# [Exercise]
Copy every line of the records below where the word "computer" occurs.

====== Records supplied

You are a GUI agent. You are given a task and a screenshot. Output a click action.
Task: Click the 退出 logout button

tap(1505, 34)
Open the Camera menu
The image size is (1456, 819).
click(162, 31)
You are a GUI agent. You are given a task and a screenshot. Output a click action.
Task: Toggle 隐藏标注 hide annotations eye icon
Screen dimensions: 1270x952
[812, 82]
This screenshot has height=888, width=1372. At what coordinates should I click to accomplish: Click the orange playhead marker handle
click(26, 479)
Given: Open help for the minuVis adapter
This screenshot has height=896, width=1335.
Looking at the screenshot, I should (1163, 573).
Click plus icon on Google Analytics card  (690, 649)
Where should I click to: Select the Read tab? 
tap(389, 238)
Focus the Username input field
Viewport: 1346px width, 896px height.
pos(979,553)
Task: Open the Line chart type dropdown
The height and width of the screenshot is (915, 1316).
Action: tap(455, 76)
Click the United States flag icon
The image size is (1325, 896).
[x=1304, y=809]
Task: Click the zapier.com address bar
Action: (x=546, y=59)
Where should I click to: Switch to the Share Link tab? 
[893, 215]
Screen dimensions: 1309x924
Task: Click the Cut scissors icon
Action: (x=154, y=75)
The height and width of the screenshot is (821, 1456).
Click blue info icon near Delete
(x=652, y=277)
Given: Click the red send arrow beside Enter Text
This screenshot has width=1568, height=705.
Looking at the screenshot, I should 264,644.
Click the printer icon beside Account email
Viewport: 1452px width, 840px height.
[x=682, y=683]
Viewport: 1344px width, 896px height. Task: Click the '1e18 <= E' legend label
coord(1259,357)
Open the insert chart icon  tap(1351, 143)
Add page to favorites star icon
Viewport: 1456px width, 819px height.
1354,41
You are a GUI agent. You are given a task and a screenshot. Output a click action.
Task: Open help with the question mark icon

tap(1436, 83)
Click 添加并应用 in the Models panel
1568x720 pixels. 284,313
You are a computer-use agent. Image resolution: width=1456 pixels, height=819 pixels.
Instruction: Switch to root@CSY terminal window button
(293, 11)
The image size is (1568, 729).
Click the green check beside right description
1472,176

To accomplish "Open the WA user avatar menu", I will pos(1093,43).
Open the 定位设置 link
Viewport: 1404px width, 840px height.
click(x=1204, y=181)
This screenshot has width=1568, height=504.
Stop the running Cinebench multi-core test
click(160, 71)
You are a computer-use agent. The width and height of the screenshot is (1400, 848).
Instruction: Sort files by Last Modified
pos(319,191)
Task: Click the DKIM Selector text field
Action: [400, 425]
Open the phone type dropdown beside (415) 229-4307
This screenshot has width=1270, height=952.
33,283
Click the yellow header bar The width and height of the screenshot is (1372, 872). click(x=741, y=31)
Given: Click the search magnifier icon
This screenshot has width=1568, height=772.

============

# [Answer for this exercise]
You are a computer-use agent. Image resolution: width=1456 pixels, height=819 pixels.
You are a computer-use agent. The width and height of the screenshot is (1400, 848).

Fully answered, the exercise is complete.